Catchpoint

Author
Peter Welcher
Architect, Operations Technical Advisor

This is one of a small series of blogs about tools for monitoring user experience (a fancy term for response times, drop rates, etc.). I keep coming back to this topic as tools develop cool new capabilities. Since I started writing about such tools, the need to monitor cloud and SD-WAN stats has ballooned, driving the purchase and consumption of such tools.

A prior blog covered NetBeez and started with some general comments about what this type of tool does. The blog after that covered Cisco ThousandEyes.

This blog covers CatchPoint, yet another tool in roughly the same capabilities space. I emphasize “roughly.”  The focus for this blog will, of course, be on what it does similarly and differently than the competitors.

For what it’s worth, I don’t intend to blog about the other competitors. A list of those I know of and consider competitors was included in the prior NetBeez blog.

Disclosure: NetCraftsmen is a Catchpoint partner and is certainly willing to sell it and related services to you.

I’ve certainly blogged enough about this kind of tool before – try putting “thousandeyes site:netcraftsmen.com” or “netbeez site:netcraftsmen.com”  into your browser!

So this blog is a summary of Catchpoint capabilities intended for those unfamiliar with CatchPoint, and a comparison to the other two tools I blogged about.

What Is Catchpoint?

You already know one thing about Catchpoint … it does polling/monitoring to other sites similar to NetBeez or ThousandEyes.

Here’s a screen capture of part of the dashboard:

It shows the tests currently running and whether thresholds are met. Red and green indicate site health.

Does the agent run on a physical device or a virtual appliance? Either.

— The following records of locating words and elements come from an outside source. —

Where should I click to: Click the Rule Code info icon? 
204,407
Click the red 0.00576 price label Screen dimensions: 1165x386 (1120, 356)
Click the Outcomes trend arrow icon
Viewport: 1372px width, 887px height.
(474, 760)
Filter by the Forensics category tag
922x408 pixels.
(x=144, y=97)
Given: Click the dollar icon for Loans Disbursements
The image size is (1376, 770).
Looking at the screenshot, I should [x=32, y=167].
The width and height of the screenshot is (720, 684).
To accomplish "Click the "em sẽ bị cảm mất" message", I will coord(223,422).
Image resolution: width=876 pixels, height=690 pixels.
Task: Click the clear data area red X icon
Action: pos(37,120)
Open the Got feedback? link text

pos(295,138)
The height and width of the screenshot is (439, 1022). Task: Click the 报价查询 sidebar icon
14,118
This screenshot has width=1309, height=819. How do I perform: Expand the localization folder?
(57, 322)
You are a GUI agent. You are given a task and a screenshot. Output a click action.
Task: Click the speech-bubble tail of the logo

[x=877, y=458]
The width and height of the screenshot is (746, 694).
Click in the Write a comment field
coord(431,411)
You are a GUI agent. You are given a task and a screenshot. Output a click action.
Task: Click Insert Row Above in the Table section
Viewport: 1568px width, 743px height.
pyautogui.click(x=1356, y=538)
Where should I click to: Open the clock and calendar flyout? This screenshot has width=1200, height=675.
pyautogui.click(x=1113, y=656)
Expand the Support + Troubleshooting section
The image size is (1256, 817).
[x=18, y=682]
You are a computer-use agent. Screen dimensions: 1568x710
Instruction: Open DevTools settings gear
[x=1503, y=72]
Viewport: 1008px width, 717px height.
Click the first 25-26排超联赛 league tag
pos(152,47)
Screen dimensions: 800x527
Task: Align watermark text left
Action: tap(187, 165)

Catchpoint has agent devices scattered around the globe like ThousandEyes does, so you can poll across your own net, or to a target outside, or from the outside to inside or cloud. At the time of this writing, Catchpoint has 850 global monitoring nodes, claiming more than Cisco has (had).

Here is a screen capture showing their locations:

Pricing is pay as you go for up to a fixed number of polls over the month, or monthly fee for unlimited tests.

Their website describes the primary function as falling into four groupings:

  • Synthetic monitoring
  • Network monitoring
  • Real user monitoring
  • Endpoint monitoring

Let’s take those one at a time.

Tests

Here is a screen capture of the form to create a new instant test.

Synthetic monitoring

The page describing Synthetic Monitoring indicates that the tests (monitoring) you run can be any of the following 20 types: web, transaction (selenium script), HTML code, API, WebSocket, DNS, FTP, transport, SMTP mail, ping, traceroute, NTP, IMAP, folder, product, or custom.

They separately mention MQTT for IOT, UDP, TCP, streaming, SSL, API transactions, WiFi signal strength and other metrics, and custom monitors (VoIP, database, correlation of performance metrics with Twitter comments or Google LightHouse).

Real user monitoring

This is RUM similar to that used by high-end application performance tools common within sites. Specifically, you can get metrics on response time to reach various key points in web page or application code, to help you improve the web or other (internally developed) application performance. Or do API monitoring.

Here’s a screen capture from a sample waterfall analysis:

Network monitoring

Catchpoint also does Network Monitoring. This heading covers:

  • Traceroute monitoring
  • BGP monitoring
  • DNS monitoring
  • SaaS and WiFi, etc.

See the above link for more info.

Endpoint monitoring

Endpoint Monitoring provides measurements from user devices to applications, including the claimed ability to distinguish between device and network problems. It detects device and network health issues and provides self-help advice on remediation. It also monitors the user’s bandwidth capacity.

It also provides information about which applications the user uses and how often they use them. (Think licensing.)

So, What Is Special about Catchpoint?

My impression is that the RUM functionality is the biggest differentiator from the competition.

Other items I noticed:

  • Built-in secure links for sharing what you see … team troubleshooting, show provider what you’re seeing …
  • APIs and integration (Slack, Splunk, ServiceNow, …)

Update

As of late September 2021, Catchpoint announced they are rolling out a revised GUI called Symphony. The focus is ease and speed of operation, with a more consistent user interface. To that end, Catchpoint has re-grouped items such as tests, which formerly were somewhat less unified, configured in different ways. They also tested to see what took users more time, where user errors and problems tended to occur, and whether their changes improved things. Use of the new GUI will be optional for some period of time.

Relevant Prior NetCraftsmen Blogs

NetCraftsmen has several posted blogs on the topic of Digital Experience / User Experience:

Conclusions

Catchpoint has an interesting set of capabilities, distinguishing them from the competition. Each such vendor has its own strengths and weaknesses or different functionalities. That may also tie into pricing: TANSTAAFL.